Les relais de la pensée voltairienne sont aussi et surtout les écrivains mineurs qui reprennent et orchestrent les thèmes fondamentaux de ses livres. La présence de ces minores atteste le prestige du maître, son ascendant sur les autres publicistes, son succès auprès des lecteurs. Cette multiplication de fidèles dévoués, de disciples, de compilateurs même accrut le rayonnement des principes de Voltaire; il pouvait compter sur le chanoine Guy de Valori, sur Pierre de la Moot, chapelain de Saint-Pierre, sur Montlinot, sur Mathon qui imita la Henriade, sur Decroix, trésorier de la généralité de Lille.
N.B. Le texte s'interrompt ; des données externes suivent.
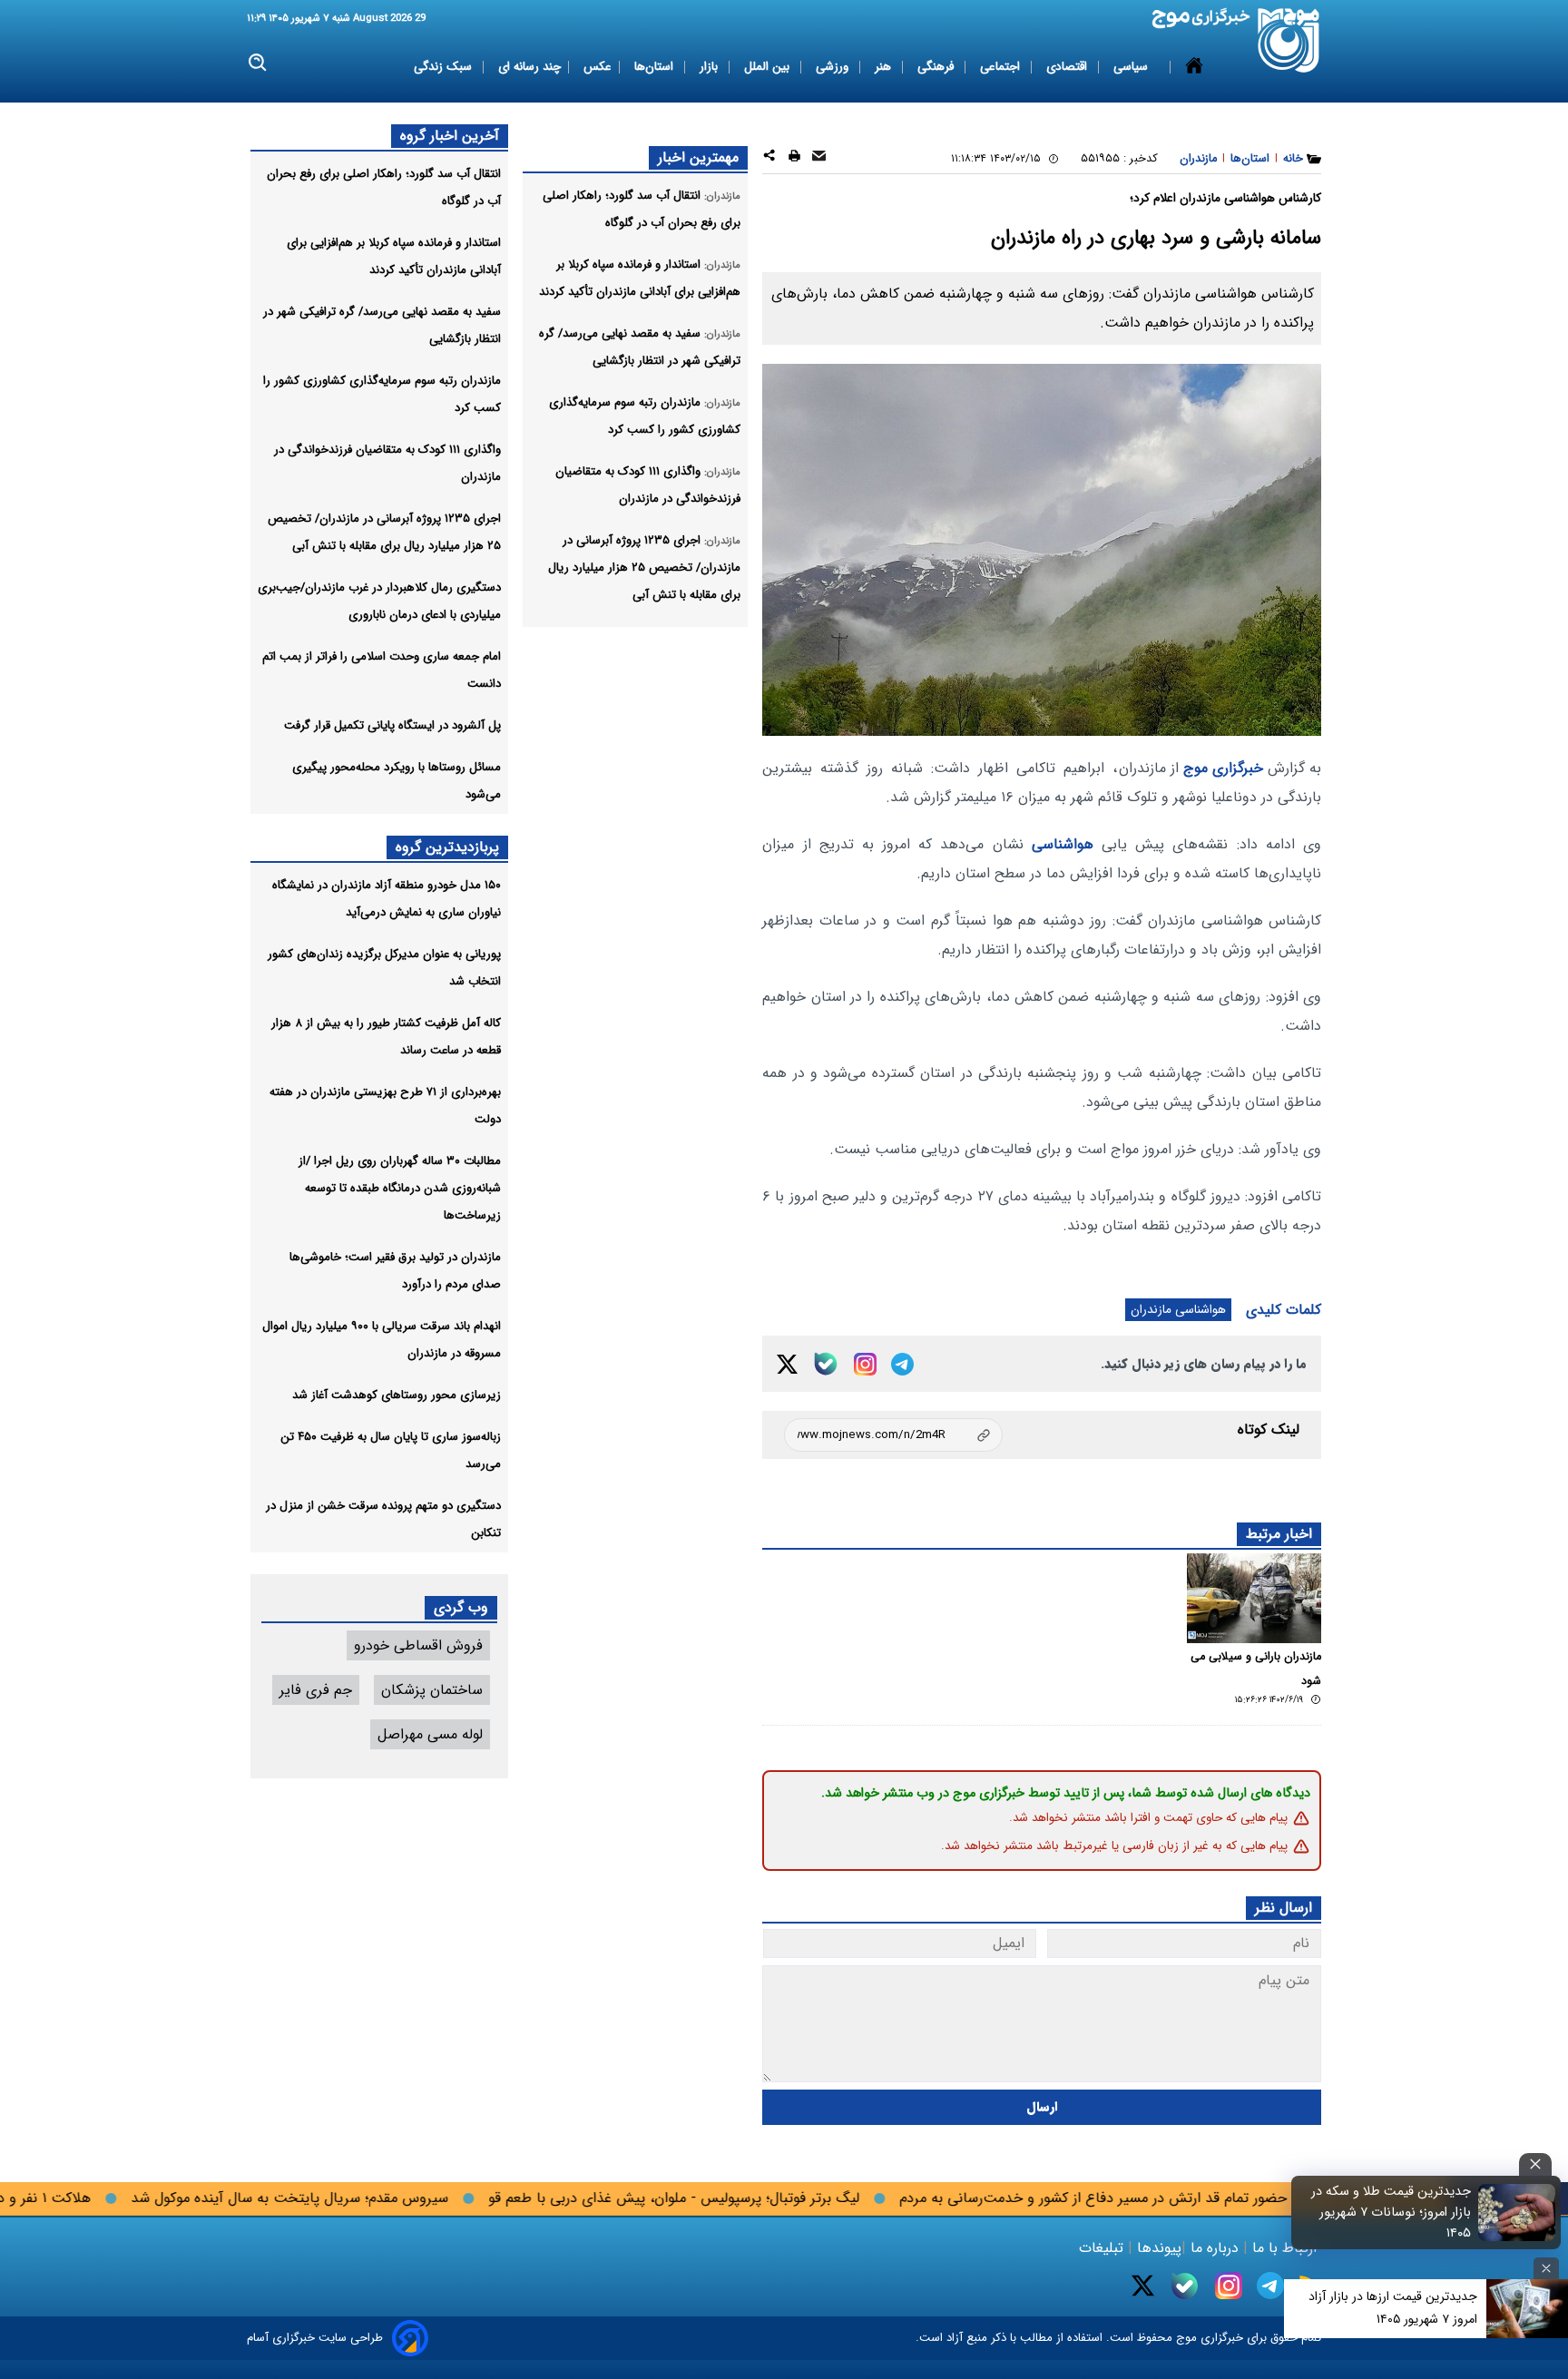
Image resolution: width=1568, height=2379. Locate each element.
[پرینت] (794, 158)
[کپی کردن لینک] (893, 1435)
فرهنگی (937, 66)
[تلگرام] (902, 1364)
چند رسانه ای (529, 66)
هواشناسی (1062, 844)
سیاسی (1132, 66)
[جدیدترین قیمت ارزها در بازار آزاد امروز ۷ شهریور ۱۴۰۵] (1527, 2308)
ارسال (1042, 2107)
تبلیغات (1103, 2248)
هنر (885, 66)
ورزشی (834, 66)
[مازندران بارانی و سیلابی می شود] (1254, 1598)
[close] (1535, 2164)
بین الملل (768, 66)
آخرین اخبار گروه (449, 135)
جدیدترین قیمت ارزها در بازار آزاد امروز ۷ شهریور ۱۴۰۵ (1392, 2307)
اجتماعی (1002, 66)
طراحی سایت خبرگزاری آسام (315, 2337)
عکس (597, 66)
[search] (258, 63)
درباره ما (1214, 2248)
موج (1184, 2337)
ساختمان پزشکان (432, 1690)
Jacques-Joseph Decroix, avocat au Parlement, trésorier de France, lié à la famille Panckoucke, publie en 1776 l'Ami des Arts ou justification de plusieurs grands hommes qui comprend une apologie de Voltaire et une réplique aux attaques de Jean-Marie Clément. Cet admirateur inconditionnel du patriarche de Ferney mit en ordre les manuscrits de Voltaire et essaya de 1779 à 1782 de réconcilier Panckoucke et Beaumarchais dans la perspective de l'édition de KehlGa naar eind(9).
L'acquisition des oeuvres de Voltaire se révèle par les catalogues de bibliothèques privées et publiques. Les périodiques lillois les présentent et en débattent.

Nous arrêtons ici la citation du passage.